About one third of Russian firms lost money in the first quarter this year. Many are trying to negotiate new loans, but the slow economic recovery means covering interest payments is tough.

Russia's only tin producer, Novosibirsk Integrated Tin Works, declared bankruptcy this week – brought down by $40 million debts. It's part of a growing wave of defaults.

The number of companies filing for bankruptcy rose by 15% last year. It's a growing trend, with no sign of a slowdown this year, says Douglas Dwyer, Managing Director at Moody’s Analytics.

“Default risk occurs across all the sectors of the Russian economy and default risks are relatively high in Russia relative to other nations that we are watching. It’s naturally a natural resources economy so it’s vulnerable to oil prices – changes in oil prices.”

Moody's Analytics, a world provider of risk management, has been monitoring Russia since 2002 – through the fastest growth of modern times.

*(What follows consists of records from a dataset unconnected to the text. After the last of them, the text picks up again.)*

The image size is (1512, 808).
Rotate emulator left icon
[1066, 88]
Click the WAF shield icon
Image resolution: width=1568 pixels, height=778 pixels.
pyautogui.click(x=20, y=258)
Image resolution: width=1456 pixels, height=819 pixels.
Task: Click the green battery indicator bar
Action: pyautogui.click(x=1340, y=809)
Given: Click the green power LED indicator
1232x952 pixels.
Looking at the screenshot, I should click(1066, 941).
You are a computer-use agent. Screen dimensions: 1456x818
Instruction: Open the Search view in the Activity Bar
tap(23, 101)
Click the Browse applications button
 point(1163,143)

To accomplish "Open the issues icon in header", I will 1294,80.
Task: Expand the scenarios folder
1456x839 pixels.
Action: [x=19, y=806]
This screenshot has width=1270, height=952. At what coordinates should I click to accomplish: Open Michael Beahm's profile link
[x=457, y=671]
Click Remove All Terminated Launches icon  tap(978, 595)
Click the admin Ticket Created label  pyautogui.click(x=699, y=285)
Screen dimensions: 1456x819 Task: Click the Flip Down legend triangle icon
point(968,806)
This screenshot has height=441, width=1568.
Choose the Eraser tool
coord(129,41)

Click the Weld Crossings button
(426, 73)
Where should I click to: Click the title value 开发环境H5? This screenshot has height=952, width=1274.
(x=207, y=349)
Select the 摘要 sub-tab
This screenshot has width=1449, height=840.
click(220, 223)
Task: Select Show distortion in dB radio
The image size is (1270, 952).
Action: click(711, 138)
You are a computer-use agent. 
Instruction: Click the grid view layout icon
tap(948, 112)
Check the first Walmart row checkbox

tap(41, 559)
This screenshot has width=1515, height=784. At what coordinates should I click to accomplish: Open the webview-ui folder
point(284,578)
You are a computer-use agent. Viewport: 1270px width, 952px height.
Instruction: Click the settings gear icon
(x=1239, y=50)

Since the financial crisis hit, banks have competed to attract quality borrowers – but this is still an area of concern for regulators, says Robert King, Head of EMEA sales at Moody’s Analytics.

“There’s increasing focus from governments and regulators on improving risk management as many of the banks around the world including Russia are looking to improve their risk management practices.”

Compared to western countries Russia has seen rising default rates in the past few years. But analysts, like Douglas Dwyer, say this is a feature common to economies undergoing rapid change.

“Relative to China the default rates are less elevated, but it is an emerging market and we do see default rates are more elevated in emerging markets throughout the world.”

Moody's has constructed a risk calculator for China, which estimates the probability of a company defaulting based on the historical default rate of similar firms. It will release a similar calculator for the Russian market later this year.